* _Рабочее задание 1_: Какая доля голосов была отдана за отделение Арцаха на референдуме 1991 года, согласно отрывку об Арцахе?
* _Рабочее задание 2_: Перепишите из отрывка об Арцахе фрагмент, начиная со слов «Отцу, наверное, было» и заканчивая словами «и деревни, и мой отец в них участвовал.».
* _Рабочее задание 3_: Допишите продолжение отрывка об Арцахе, начиная сразу после его последнего предложения.

* _Выбранный отрывок_:

Меня часто спрашивают, не хотела ли бы я отсюда уехать, но у меня даже мыслей таких не было. Уезжать из Арцаха не хочу. Мой отец боролся за нашу независимость и свободу, и я хочу продолжать приносить пользу, как делал это он. Поэтому я стала преподавать в сельской школе.

Отцу, наверное, было столько же лет, сколько мне сейчас, когда он со своими друзьями был в составе комитета «Крунк» — движения, которое стояло у истоков независимости Арцаха. Они работали подпольно, выпускали газеты с новостями, в которых не было азербайджанской пропаганды, и рассказывали про нарушения прав и нападения на армян. А еще они собирали подписи, чтобы предъявить их советским лидерам и показать, что мы хотим независимости. А потом уже они и оружие начали изготавливать.

После референдума [в 1991 году], на котором 99% проголосовали за отделение Арцаха [от Азербайджанской ССР], правительство Азербайджана взбесилось и началась Первая карабахская война. Тогда у нас появились партизанские отряды, которые охраняли Степанакерт, села и деревни, и мой отец в них участвовал.

Сейчас представить себе такое довольно трудно, и я не знаю, как конкретно я могла бы бороться, потому что за прошедшие годы методы войны изменились. Раньше можно было и с автоматами выиграть, а сейчас война не про людей и их желания, а скорее про финансовые возможности покупать танки и ракеты. И, конечно же, ни Арцах, ни Армения физически не смогут победить Азербайджан.

Но мы не сможем жить вместе с азербайджанцами, такой вариант наш народ не обсуждает даже. И если будет такое развитие [событий] и на нас нападут, то мы, конечно, будем биться. Но не знаю, каким будет исход такой войны, ведь за Азербайджаном стоит Турция, а за нами — якобы Россия.

Материал про российский военный контингент в Армении

«Колонизация, брат. Но люди тут спокойно спят, зная, что нас защищает Россия»

В армянском городе Гюмри более 25 лет находится российская военная база. Что про неё думают местные жители и военнослужащие

Лихачев Глеб

Справедливость не должна быть лицемерной. Если международное сообщество признает, что в войне в Украине Россия — агрессор, то оно должно признать, что и Азербайджан агрессор. Если на Россию накладывают санкции, значит, и на Азербайджан тоже должны накладывать санкции. Европу же оказалось легко заткнуть. Для этого достаточно газа, который им продает Азербайджан. Почему?

Думаю, что дальше должно вмешаться международное сообщество. Мы — часть современного развитого мира и тоже имеем право на голос. И наш голос таков, что мы ни в каком виде не хотим быть частью Азербайджана. Мы хотим быть частью Армении. Арцах должен получить возможность воспользоваться законом о праве народов на самоопределение.

Давид Егиазарян, 32 года, журналист-фрилансер

Я называю Карвачар городом в небесах. Он находится в горном регионе, который покрыт лесами. Климат там очень хороший, зимой не морозно, летом не жарко, там много гейзеров и скал, по которым я любил лазить.

Впервые мы [с женой] поехали в Карвачар в 2011 году, можно сказать, что мы влюбились в эти места и сразу поняли, что будем там жить. Год спустя приехали, чтобы осмотреть участок для будущего дома и перебрались туда. Там как раз в школе было свободное место для учителя истории, а я по профессии историк. Вот и решили ковать железо, пока горячо.

* _Содержимое набора данных_:
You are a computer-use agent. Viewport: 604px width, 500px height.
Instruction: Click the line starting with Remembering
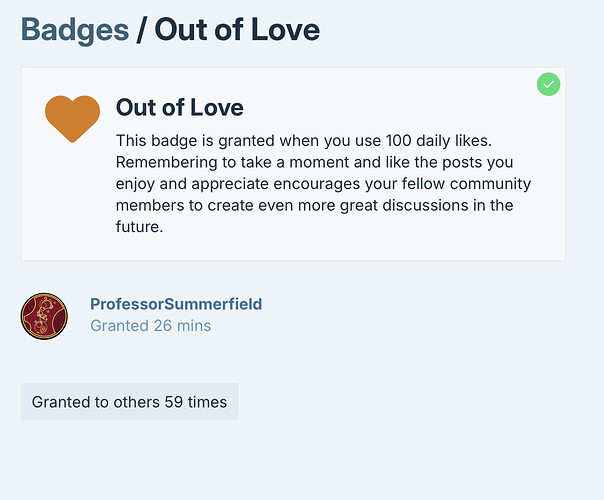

...

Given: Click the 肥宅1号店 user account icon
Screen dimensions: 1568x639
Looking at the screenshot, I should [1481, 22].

--

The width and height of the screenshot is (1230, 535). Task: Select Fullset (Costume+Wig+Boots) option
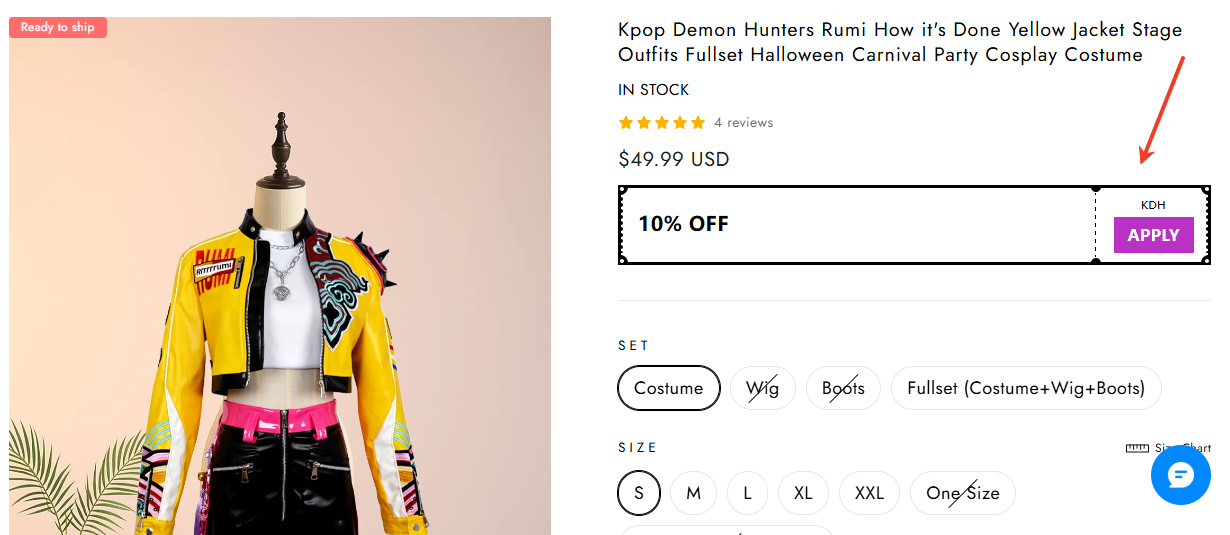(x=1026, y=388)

* _Результат упражнения 1_: За отделение Арцаха проголосовали 99%.

* _Результат упражнения 2_:
Отцу, наверное, было столько же лет, сколько мне сейчас, когда он со своими друзьями был в составе комитета «Крунк» — движения, которое стояло у истоков независимости Арцаха. Они работали подпольно, выпускали газеты с новостями, в которых не было азербайджанской пропаганды, и рассказывали про нарушения прав и нападения на армян. А еще они собирали подписи, чтобы предъявить их советским лидерам и показать, что мы хотим независимости. А потом уже они и оружие начали изготавливать.

После референдума [в 1991 году], на котором 99% проголосовали за отделение Арцаха [от Азербайджанской ССР], правительство Азербайджана взбесилось и началась Первая карабахская война. Тогда у нас появились партизанские отряды, которые охраняли Степанакерт, села и деревни, и мой отец в них участвовал.

* _Результат упражнения 3_:
Купили участок, построили дом. Я преподавал в школе, Тамара [моя жена] — журналистка по профессии, но тоже работала с детьми. Она учила их английскому и организовала клуб Вики-редакторов: писали и редактировали статьи в Википедии. В Карвачаре мы прожили восемь лет.

Во время войны [2020 года] фронт был в сорока километрах по прямой, по городу били ракетами, но относительно мало, были также налеты беспилотников по передвижению техники. В основном была опасность диверсий,

я участвовал в патрулях, а однажды сидел в засаде, чтобы перехватить диверсионную группу врага.

Местные жители участвовали в войне, в боях по линии Мравского хребта и у Шуши. Из Карвачара погибли восемь человек, что составляло один процент всего населения города. Четверо из них были моими бывшими учениками. Раненые тоже были, среди них и тяжелые, но наши позиции были крепкими.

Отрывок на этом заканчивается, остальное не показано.